START Records supplied
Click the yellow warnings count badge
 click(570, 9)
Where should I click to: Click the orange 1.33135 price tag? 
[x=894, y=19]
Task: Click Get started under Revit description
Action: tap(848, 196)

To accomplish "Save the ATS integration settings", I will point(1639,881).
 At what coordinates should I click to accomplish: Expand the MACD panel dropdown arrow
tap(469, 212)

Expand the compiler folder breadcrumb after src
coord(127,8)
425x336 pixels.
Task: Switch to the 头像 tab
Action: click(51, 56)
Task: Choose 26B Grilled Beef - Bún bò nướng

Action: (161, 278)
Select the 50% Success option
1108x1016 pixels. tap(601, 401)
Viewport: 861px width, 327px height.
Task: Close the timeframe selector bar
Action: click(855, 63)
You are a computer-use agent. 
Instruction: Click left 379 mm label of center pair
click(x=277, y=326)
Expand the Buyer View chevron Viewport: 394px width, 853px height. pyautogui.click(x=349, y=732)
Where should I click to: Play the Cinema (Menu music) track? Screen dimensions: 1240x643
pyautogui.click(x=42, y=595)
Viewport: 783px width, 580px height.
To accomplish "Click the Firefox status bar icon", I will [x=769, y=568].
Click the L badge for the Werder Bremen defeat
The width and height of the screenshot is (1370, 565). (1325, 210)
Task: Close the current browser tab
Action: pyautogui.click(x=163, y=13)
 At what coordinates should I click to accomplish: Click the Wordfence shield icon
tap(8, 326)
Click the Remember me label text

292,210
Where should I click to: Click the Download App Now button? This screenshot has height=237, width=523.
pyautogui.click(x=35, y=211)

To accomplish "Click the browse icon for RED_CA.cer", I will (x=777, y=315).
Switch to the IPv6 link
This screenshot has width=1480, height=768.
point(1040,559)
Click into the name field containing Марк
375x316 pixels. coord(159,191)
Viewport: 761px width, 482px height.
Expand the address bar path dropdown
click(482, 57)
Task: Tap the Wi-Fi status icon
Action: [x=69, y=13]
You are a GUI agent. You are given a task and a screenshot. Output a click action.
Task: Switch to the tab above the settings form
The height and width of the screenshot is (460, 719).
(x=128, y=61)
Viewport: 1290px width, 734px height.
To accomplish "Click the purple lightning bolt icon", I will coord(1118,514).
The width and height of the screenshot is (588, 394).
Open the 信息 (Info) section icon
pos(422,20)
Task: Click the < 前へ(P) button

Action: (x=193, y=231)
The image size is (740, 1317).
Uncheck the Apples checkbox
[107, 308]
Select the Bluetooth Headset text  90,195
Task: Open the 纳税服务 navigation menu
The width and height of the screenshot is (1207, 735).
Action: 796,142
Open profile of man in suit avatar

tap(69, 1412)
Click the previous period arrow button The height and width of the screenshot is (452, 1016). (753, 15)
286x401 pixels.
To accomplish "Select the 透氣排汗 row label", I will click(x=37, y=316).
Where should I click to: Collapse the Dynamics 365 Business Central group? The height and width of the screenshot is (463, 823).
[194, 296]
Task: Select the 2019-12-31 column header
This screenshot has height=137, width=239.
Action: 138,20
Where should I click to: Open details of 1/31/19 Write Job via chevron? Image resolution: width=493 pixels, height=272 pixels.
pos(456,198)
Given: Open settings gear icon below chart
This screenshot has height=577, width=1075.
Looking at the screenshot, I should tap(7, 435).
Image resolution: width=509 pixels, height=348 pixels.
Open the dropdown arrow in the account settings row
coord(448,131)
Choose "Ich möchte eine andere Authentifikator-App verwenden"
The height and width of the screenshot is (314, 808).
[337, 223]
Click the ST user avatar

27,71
END Records supplied
▸ About this task
Exactly as shown above, write out all the records.

▸ Solved problem
Click the yellow warnings count badge
 click(570, 9)
Where should I click to: Click the orange 1.33135 price tag? 
[x=894, y=19]
Task: Click Get started under Revit description
Action: tap(848, 196)

To accomplish "Save the ATS integration settings", I will point(1639,881).
 At what coordinates should I click to accomplish: Expand the MACD panel dropdown arrow
tap(469, 212)

Expand the compiler folder breadcrumb after src
coord(127,8)
425x336 pixels.
Task: Switch to the 头像 tab
Action: click(51, 56)
Task: Choose 26B Grilled Beef - Bún bò nướng

Action: (161, 278)
Select the 50% Success option
1108x1016 pixels. tap(601, 401)
Viewport: 861px width, 327px height.
Task: Close the timeframe selector bar
Action: click(855, 63)
You are a computer-use agent. 
Instruction: Click left 379 mm label of center pair
click(x=277, y=326)
Expand the Buyer View chevron Viewport: 394px width, 853px height. pyautogui.click(x=349, y=732)
Where should I click to: Play the Cinema (Menu music) track? Screen dimensions: 1240x643
pyautogui.click(x=42, y=595)
Viewport: 783px width, 580px height.
To accomplish "Click the Firefox status bar icon", I will [x=769, y=568].
Click the L badge for the Werder Bremen defeat
The width and height of the screenshot is (1370, 565). (1325, 210)
Task: Close the current browser tab
Action: pyautogui.click(x=163, y=13)
 At what coordinates should I click to accomplish: Click the Wordfence shield icon
tap(8, 326)
Click the Remember me label text

292,210
Where should I click to: Click the Download App Now button? This screenshot has height=237, width=523.
pyautogui.click(x=35, y=211)

To accomplish "Click the browse icon for RED_CA.cer", I will (x=777, y=315).
Switch to the IPv6 link
This screenshot has width=1480, height=768.
point(1040,559)
Click into the name field containing Марк
375x316 pixels. coord(159,191)
Viewport: 761px width, 482px height.
Expand the address bar path dropdown
click(482, 57)
Task: Tap the Wi-Fi status icon
Action: [x=69, y=13]
You are a GUI agent. You are given a task and a screenshot. Output a click action.
Task: Switch to the tab above the settings form
The height and width of the screenshot is (460, 719).
(x=128, y=61)
Viewport: 1290px width, 734px height.
To accomplish "Click the purple lightning bolt icon", I will coord(1118,514).
The width and height of the screenshot is (588, 394).
Open the 信息 (Info) section icon
pos(422,20)
Task: Click the < 前へ(P) button

Action: (x=193, y=231)
The image size is (740, 1317).
Uncheck the Apples checkbox
[107, 308]
Select the Bluetooth Headset text  90,195
Task: Open the 纳税服务 navigation menu
The width and height of the screenshot is (1207, 735).
Action: 796,142
Open profile of man in suit avatar

tap(69, 1412)
Click the previous period arrow button The height and width of the screenshot is (452, 1016). (753, 15)
286x401 pixels.
To accomplish "Select the 透氣排汗 row label", I will click(x=37, y=316).
Where should I click to: Collapse the Dynamics 365 Business Central group? The height and width of the screenshot is (463, 823).
[194, 296]
Task: Select the 2019-12-31 column header
This screenshot has height=137, width=239.
Action: 138,20
Where should I click to: Open details of 1/31/19 Write Job via chevron? Image resolution: width=493 pixels, height=272 pixels.
pos(456,198)
Given: Open settings gear icon below chart
This screenshot has height=577, width=1075.
Looking at the screenshot, I should tap(7, 435).
Image resolution: width=509 pixels, height=348 pixels.
Open the dropdown arrow in the account settings row
coord(448,131)
Choose "Ich möchte eine andere Authentifikator-App verwenden"
The height and width of the screenshot is (314, 808).
[337, 223]
Click the ST user avatar

27,71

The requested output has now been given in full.